Diária de um táxi é de R$ 120,00
Na cadeia alimentar do taxista, a base da pirâmide é o que na gíria dos profissionais do setor atende pelo nome de "defesa".
"É o que defende o prato de comida", explica Nivaldo Soares da Silveira, 50 anos, oito anos de praça e representante da categoria.
"Defesa", na linguagem dos taxistas, é quem não é dono do automóvel que dirige e, portanto, paga uma diária escorchante de R$ 120,00 em média para o dono da concessão para desfrutar do direito de trabalhar. "E se o sujeito atrasar por um ou dois dias o pagamento da diária mandam ele andar", conta o taxista Nicolas da Silva, representante de uma camada mais privilegiada - do profissional dono, ao mesmo tempo, do carro e da concessão. A única coisa que torna Nicolas diferente entre os iguais da sua espécie é que ele dirige o carro.
Pesquisa informal junto aos pontos de Natal indicou que, trabalhando muitas horas, é possível amealhar no final de um dia entre R$ 80,00 a R$ 100,00 - com sorte. Ao cobrar em média uma diária de R$ 120,00 de quem dirige, o "dono da placa" faz com que um mesmo carro tenha muitos motoristas diferentes, cobrindo todas as horas do dia e da noite.
Entre aqueles que são donos de suas concessões e os chamados "defesas", que segundo cálculos dos taxistas representam 70% dos profissionais em atividade, há ainda uma figura intermediária. Trata-se do profissional dono do carro (o meio de produção), mas que não é dono da concessão. Quando este autônomo se propõe a dirigir profissionalmente na praça, o documento de seu próprio veículo passa para o nome do titular da concessão.
O taxista Francisco das Chagas Alves, cujo o ponto está no Alecrim, é um dos muitos profissionais nessa condição. "É incrível a força do dono da concessão sobre o dono original do veículo", admira-se.
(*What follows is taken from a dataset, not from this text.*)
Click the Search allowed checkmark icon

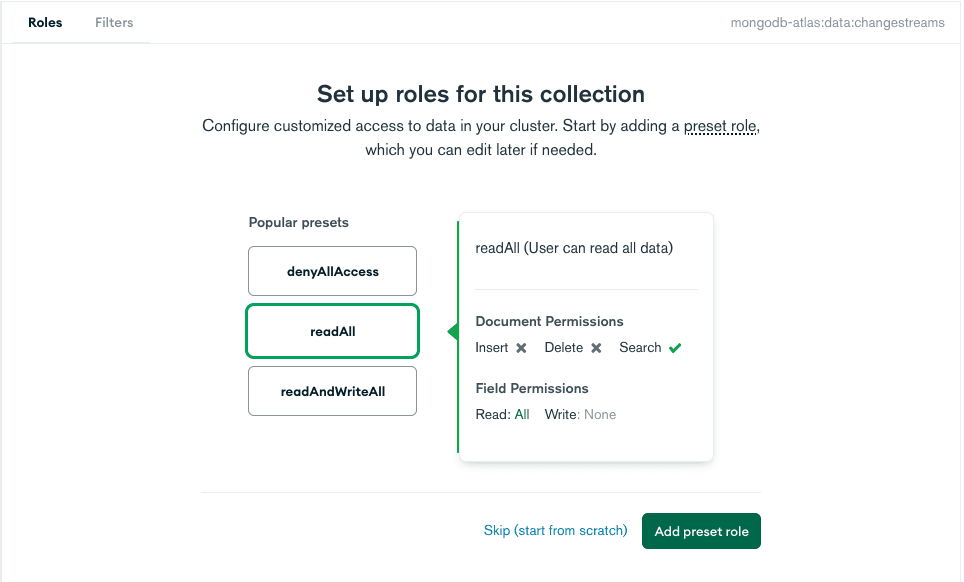click(x=675, y=348)
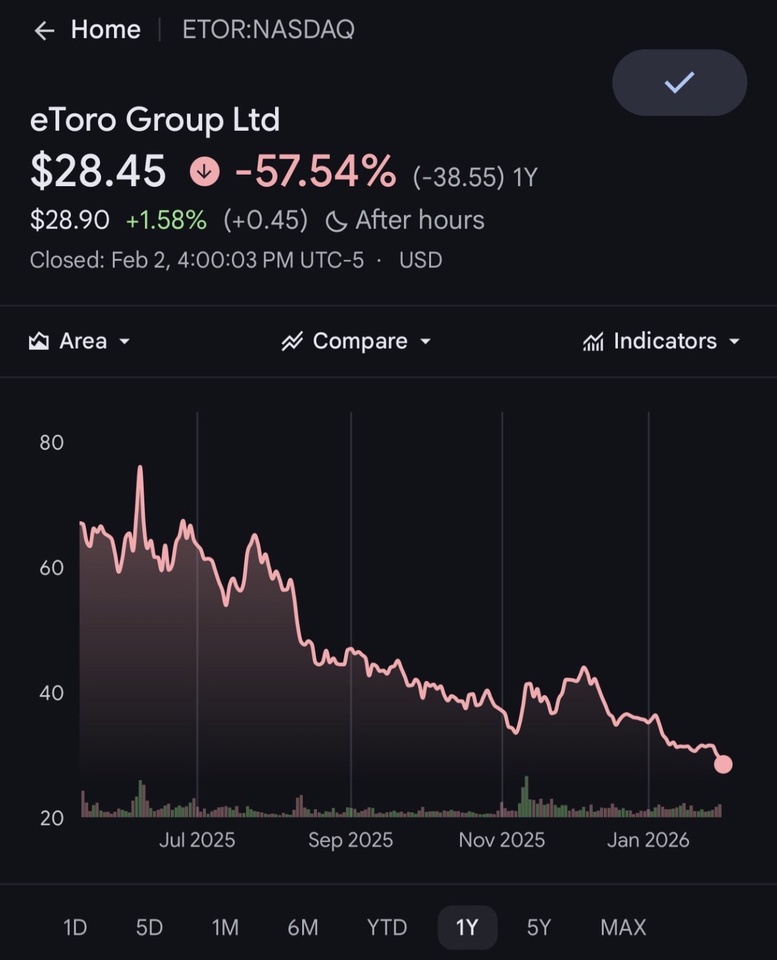Click the ETOR:NASDAQ ticker label
Viewport: 777px width, 960px height.
[x=268, y=30]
Nesse caso, um contrato de gaveta costuma ser feito entre concessionário e condutor, no qual geralmente o "dono da placa" se exime de qualquer responsabilidade quanto à manutenção e outros custos fixos ou eventuais do carro. "Nessas condições, o dono da concessão deixa claro que trabalha quem quer", diz Francisco das Chagas.
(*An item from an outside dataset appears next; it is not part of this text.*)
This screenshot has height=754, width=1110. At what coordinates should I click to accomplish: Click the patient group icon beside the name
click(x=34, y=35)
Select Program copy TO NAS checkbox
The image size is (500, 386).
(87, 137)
Concessões estão nas mãos de poucos
No "pântano" em que se transformaram as relações de trabalho no meio, ganha dinheiro "quem não trabalha e os amigos do presidente do sindicato", acusa o taxista Nícolas da Silva, com ponto na Presidente Bandeira, no Alecrim. "Posso publicar isso?", pergunta o jornalista. "Pode escrever aí", responde prontamente.
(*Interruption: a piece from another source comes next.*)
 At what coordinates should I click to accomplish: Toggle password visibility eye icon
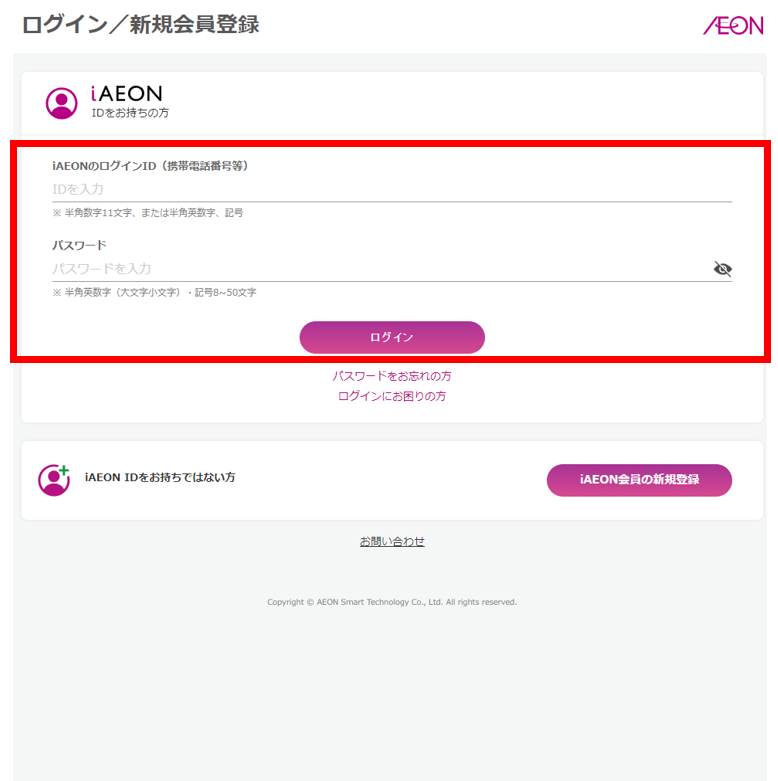pos(722,269)
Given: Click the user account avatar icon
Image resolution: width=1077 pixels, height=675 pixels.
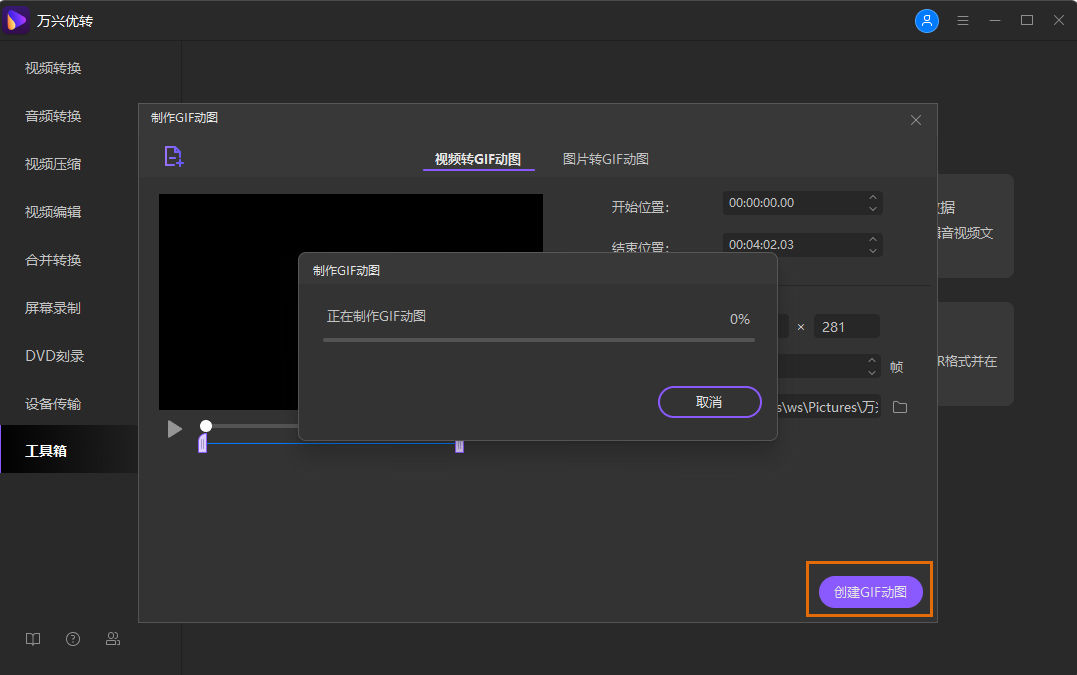Looking at the screenshot, I should click(x=927, y=20).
E vai mais longe: segundo ele, é notório na praça a concentração de concessões nas mãos de poucas pessoas. "Tem estrangeiros e brasileiros donos de 20, até 30 concessões e isso na minha opinião é uma forma de lavagem de dinheiro", dispara Nicolas.
Ouvindo taxistas em diferentes áreas da cidade, a TRIBUNA apurou que uma concessão de taxi em Natal pode ser facilmente vendida hoje por R$ 70 mil - mais cara que os R$ 50 mil apurados em transações no Distrito Federal, segundo reportagem recente do jornal Correio Brasiliense.
Há muitos anos não existem concessões disponíveis para novos taxis na praça de Natal. Mas vários taxistas ouvidos pela TRIBUNA afirmaram que, com dinheiro na mão, é possível acumular muitas "placas" na praça.
Na última sexta-feira, o secretário Keops Lima, de Mobilidade Urbana, não foi localizado em seu celular para comentar o assunto.
A despeito de tudo isso, há consenso que os serviços, de maneira geral, não tem causado grandes constrangimentos aos usuários. A Delegacia do Turista de Ponta Negra não tem registrado casos envolvendo taxistas como no passado, quando a presença de turistas estrangeiros era bem maior. As reclamações concentravam-se em turistas que usavam os serviços de prostitutas agenciadas por taxistas da região.
Segundo o presidente do Sindicato dos Condutores Autônomos, a frota média de taxis de Natal é de quatro anos para baixo. "Quem ainda têm carros antigos sofre a rejeição direta do consumidor e a tendência é que se retire da praça", diz Alexis Manguinho.